====== DATASET EXTRACT ======
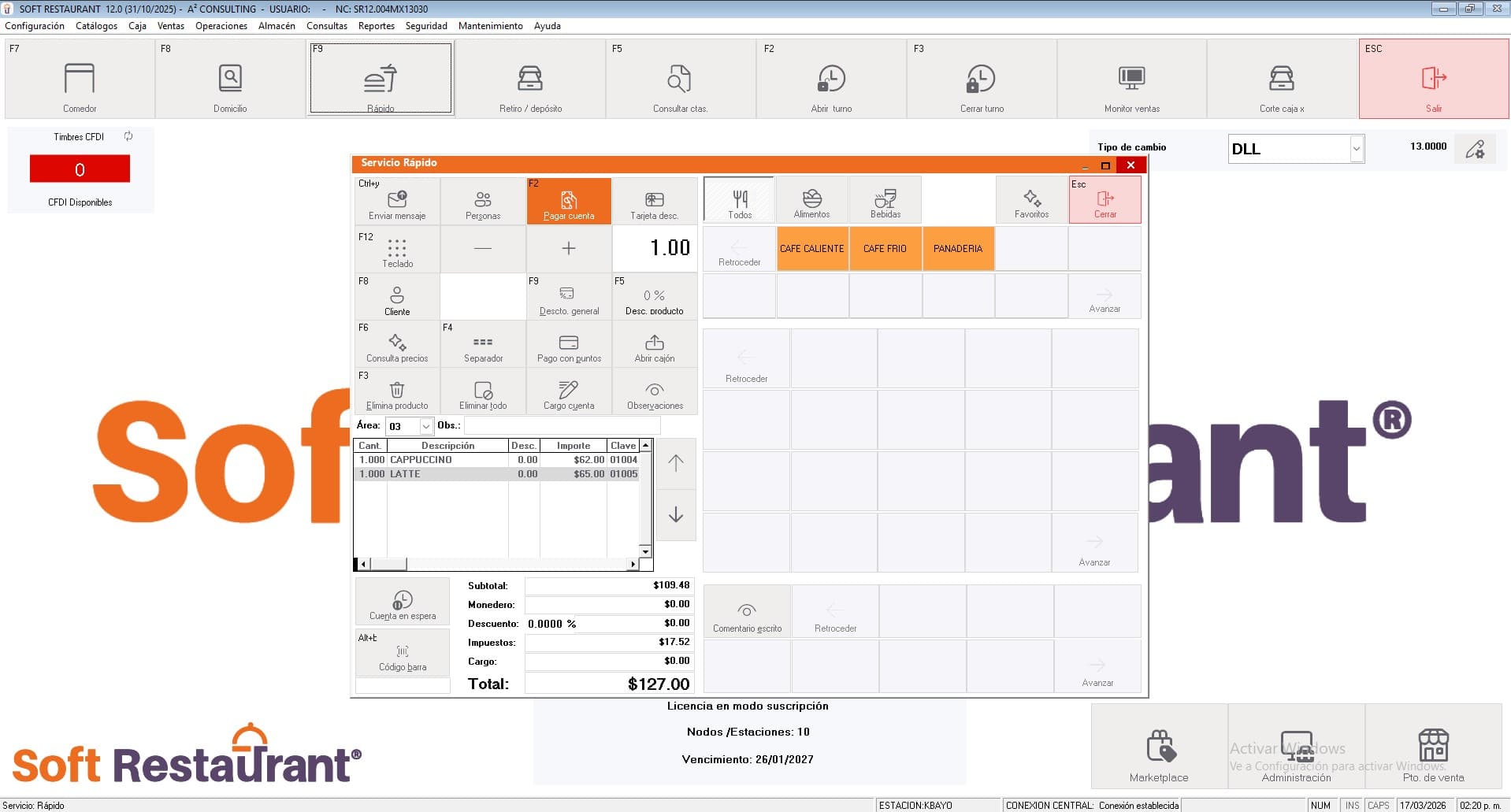Open the Reportes menu
1511x812 pixels.
(376, 25)
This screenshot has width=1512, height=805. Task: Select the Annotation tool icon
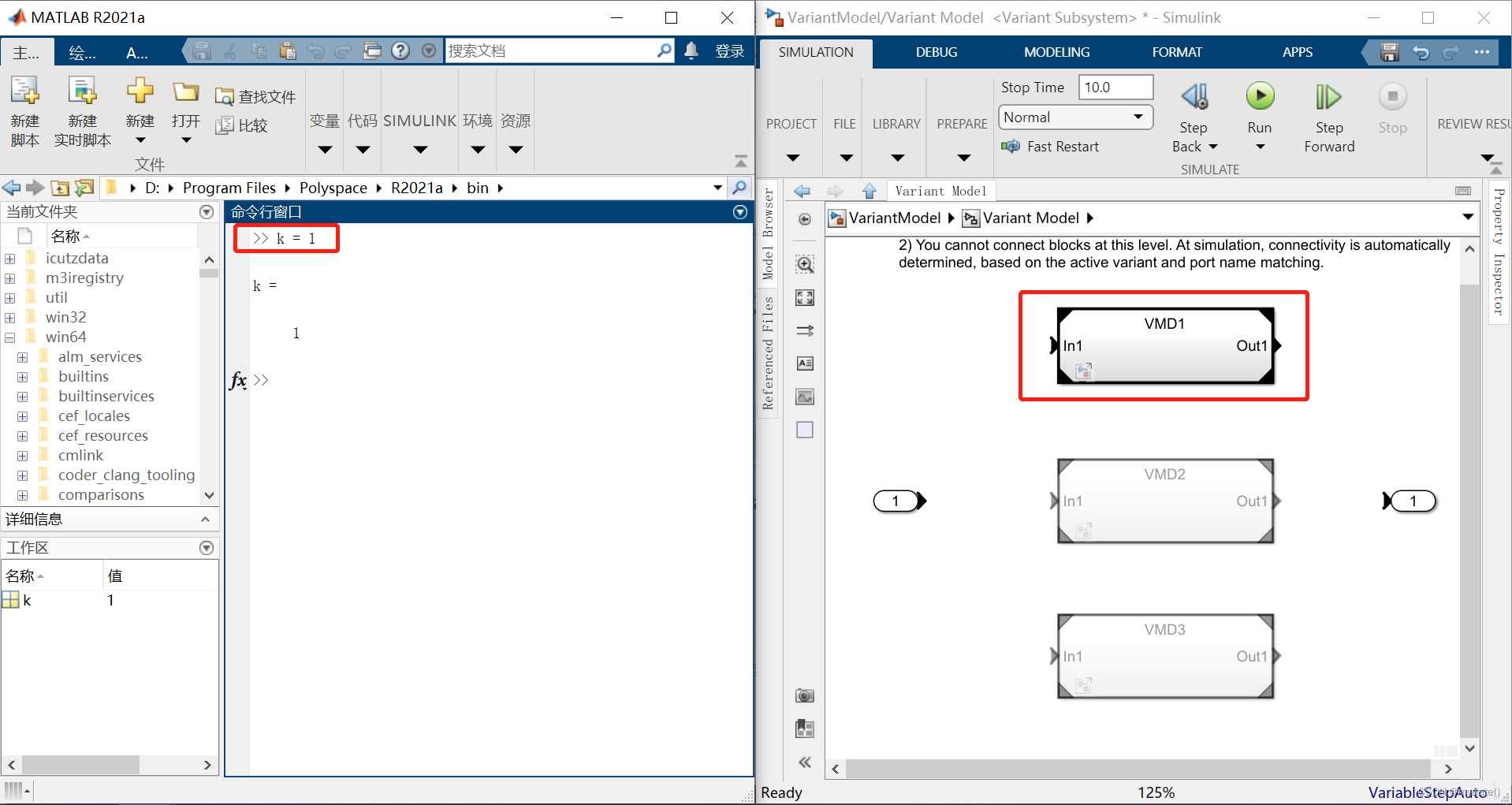(x=804, y=363)
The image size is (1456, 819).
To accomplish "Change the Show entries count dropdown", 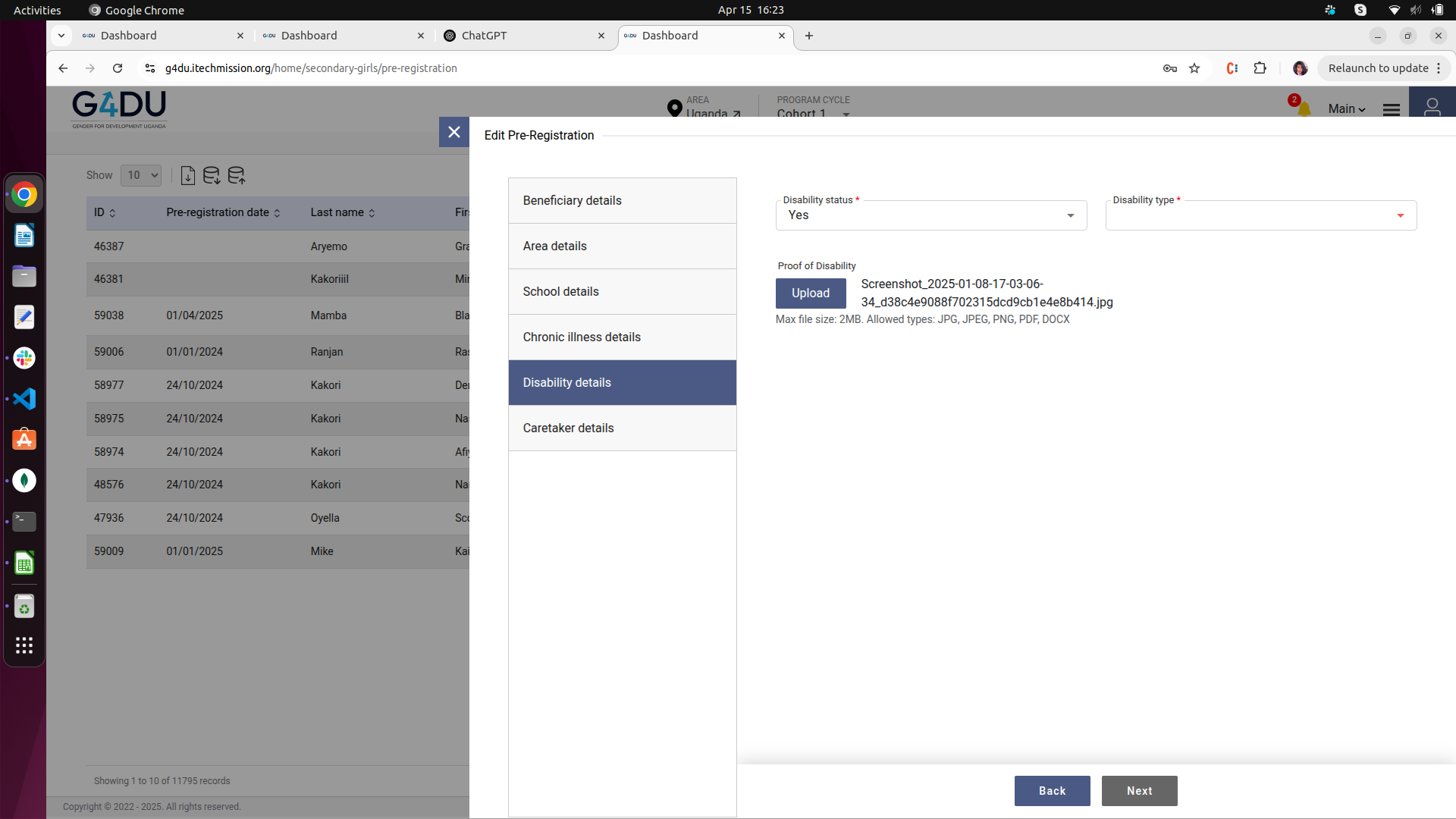I will [141, 175].
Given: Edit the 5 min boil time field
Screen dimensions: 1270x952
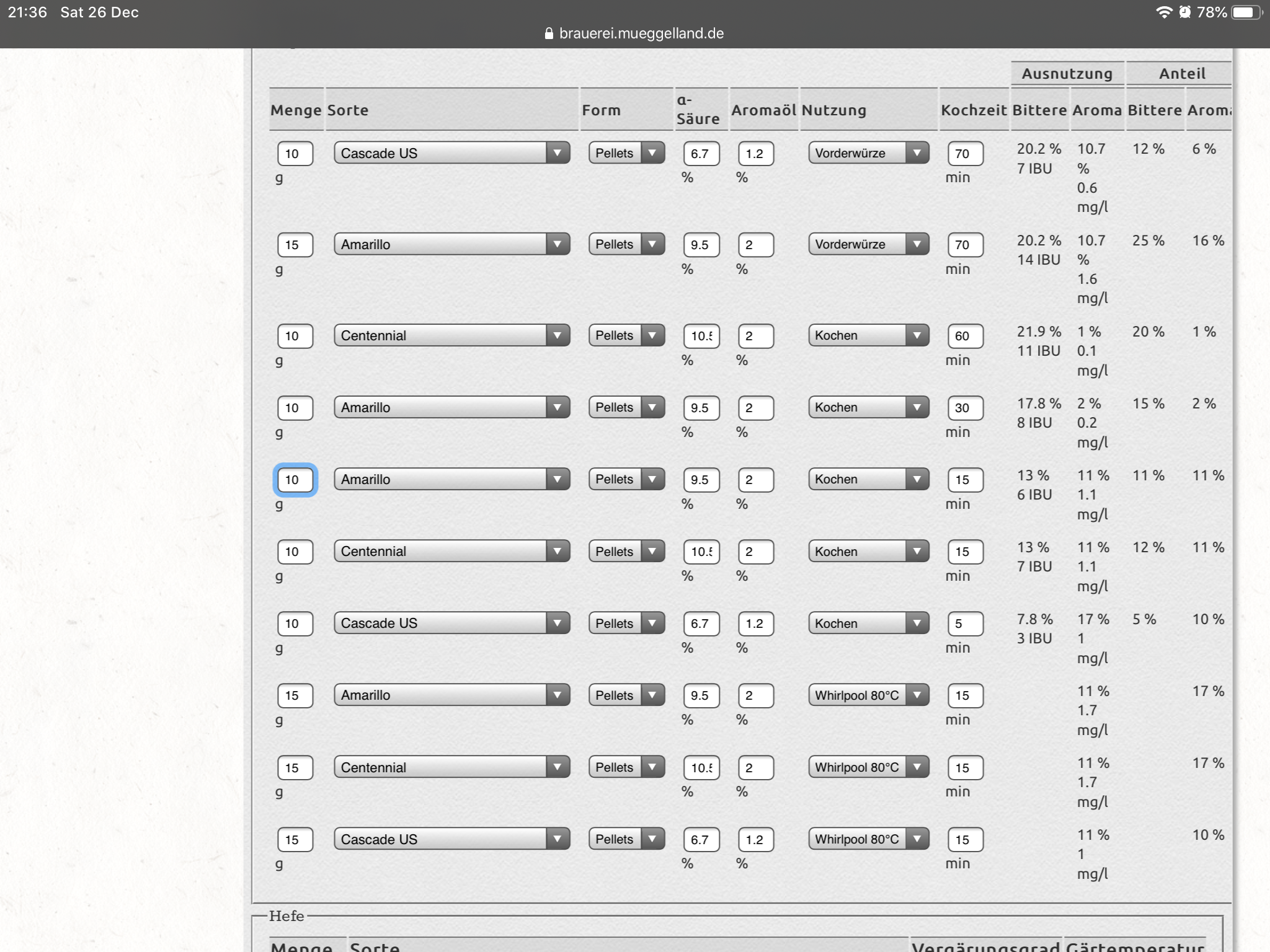Looking at the screenshot, I should (965, 624).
======
## TASK PROMPT
Restate word for word, please, the line containing "Given: Edit the 5 min boil time field" and all lines after it through the end of the material; the pictures do not belong in the copy.

## REPLY
Given: Edit the 5 min boil time field
Screen dimensions: 1270x952
Looking at the screenshot, I should (965, 624).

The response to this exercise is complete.